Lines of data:
BEGIN

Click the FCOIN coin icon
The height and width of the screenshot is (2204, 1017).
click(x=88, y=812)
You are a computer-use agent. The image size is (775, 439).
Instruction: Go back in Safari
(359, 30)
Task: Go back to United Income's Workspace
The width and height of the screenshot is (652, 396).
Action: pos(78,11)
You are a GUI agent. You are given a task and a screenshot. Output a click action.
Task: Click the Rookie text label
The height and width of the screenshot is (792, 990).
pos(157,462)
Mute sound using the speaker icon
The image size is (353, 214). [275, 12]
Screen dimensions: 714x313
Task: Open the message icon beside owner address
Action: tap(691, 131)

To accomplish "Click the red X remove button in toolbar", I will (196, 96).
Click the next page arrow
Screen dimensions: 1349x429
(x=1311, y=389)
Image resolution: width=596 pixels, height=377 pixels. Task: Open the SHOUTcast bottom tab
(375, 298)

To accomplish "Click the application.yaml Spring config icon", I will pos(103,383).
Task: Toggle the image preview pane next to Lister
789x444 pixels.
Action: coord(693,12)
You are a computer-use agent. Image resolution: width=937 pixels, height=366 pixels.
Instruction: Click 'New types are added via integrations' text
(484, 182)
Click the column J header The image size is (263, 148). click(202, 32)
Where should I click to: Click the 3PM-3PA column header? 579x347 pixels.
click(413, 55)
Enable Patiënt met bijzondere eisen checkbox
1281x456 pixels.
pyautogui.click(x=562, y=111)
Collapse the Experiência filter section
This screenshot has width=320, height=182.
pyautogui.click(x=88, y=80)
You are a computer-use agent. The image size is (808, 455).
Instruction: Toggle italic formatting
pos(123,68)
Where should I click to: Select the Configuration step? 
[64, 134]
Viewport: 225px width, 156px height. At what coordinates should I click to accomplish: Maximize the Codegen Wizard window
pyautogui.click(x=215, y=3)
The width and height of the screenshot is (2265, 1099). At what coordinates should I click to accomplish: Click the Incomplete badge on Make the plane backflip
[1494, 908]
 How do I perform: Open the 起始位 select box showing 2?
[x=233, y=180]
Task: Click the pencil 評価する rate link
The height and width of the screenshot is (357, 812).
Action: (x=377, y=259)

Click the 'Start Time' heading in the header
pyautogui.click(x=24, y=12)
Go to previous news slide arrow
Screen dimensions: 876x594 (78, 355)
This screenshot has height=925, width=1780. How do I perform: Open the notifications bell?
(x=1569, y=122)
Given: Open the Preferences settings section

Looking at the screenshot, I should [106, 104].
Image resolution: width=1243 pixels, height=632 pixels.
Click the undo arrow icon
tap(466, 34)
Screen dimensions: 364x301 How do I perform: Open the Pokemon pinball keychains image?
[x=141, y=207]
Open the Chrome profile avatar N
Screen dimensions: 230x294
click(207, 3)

END

▶ _Instructions to follow_: Reproduce every one of the records above word for word, changing nothing.

▶ _Reply to the task_:
Click the FCOIN coin icon
The height and width of the screenshot is (2204, 1017).
click(x=88, y=812)
You are a computer-use agent. The image size is (775, 439).
Instruction: Go back in Safari
(359, 30)
Task: Go back to United Income's Workspace
The width and height of the screenshot is (652, 396).
Action: pos(78,11)
You are a GUI agent. You are given a task and a screenshot. Output a click action.
Task: Click the Rookie text label
The height and width of the screenshot is (792, 990).
pos(157,462)
Mute sound using the speaker icon
The image size is (353, 214). [275, 12]
Screen dimensions: 714x313
Task: Open the message icon beside owner address
Action: tap(691, 131)

To accomplish "Click the red X remove button in toolbar", I will (196, 96).
Click the next page arrow
Screen dimensions: 1349x429
(x=1311, y=389)
Image resolution: width=596 pixels, height=377 pixels. Task: Open the SHOUTcast bottom tab
(375, 298)

To accomplish "Click the application.yaml Spring config icon", I will pos(103,383).
Task: Toggle the image preview pane next to Lister
789x444 pixels.
Action: coord(693,12)
You are a computer-use agent. Image resolution: width=937 pixels, height=366 pixels.
Instruction: Click 'New types are added via integrations' text
(484, 182)
Click the column J header The image size is (263, 148). click(202, 32)
Where should I click to: Click the 3PM-3PA column header? 579x347 pixels.
click(413, 55)
Enable Patiënt met bijzondere eisen checkbox
1281x456 pixels.
pyautogui.click(x=562, y=111)
Collapse the Experiência filter section
This screenshot has width=320, height=182.
pyautogui.click(x=88, y=80)
You are a computer-use agent. The image size is (808, 455).
Instruction: Toggle italic formatting
pos(123,68)
Where should I click to: Select the Configuration step? 
[64, 134]
Viewport: 225px width, 156px height. At what coordinates should I click to accomplish: Maximize the Codegen Wizard window
pyautogui.click(x=215, y=3)
The width and height of the screenshot is (2265, 1099). At what coordinates should I click to accomplish: Click the Incomplete badge on Make the plane backflip
[1494, 908]
 How do I perform: Open the 起始位 select box showing 2?
[x=233, y=180]
Task: Click the pencil 評価する rate link
The height and width of the screenshot is (357, 812).
Action: (x=377, y=259)

Click the 'Start Time' heading in the header
pyautogui.click(x=24, y=12)
Go to previous news slide arrow
Screen dimensions: 876x594 (78, 355)
This screenshot has height=925, width=1780. How do I perform: Open the notifications bell?
(x=1569, y=122)
Given: Open the Preferences settings section

Looking at the screenshot, I should [106, 104].
Image resolution: width=1243 pixels, height=632 pixels.
Click the undo arrow icon
tap(466, 34)
Screen dimensions: 364x301 How do I perform: Open the Pokemon pinball keychains image?
[x=141, y=207]
Open the Chrome profile avatar N
Screen dimensions: 230x294
click(207, 3)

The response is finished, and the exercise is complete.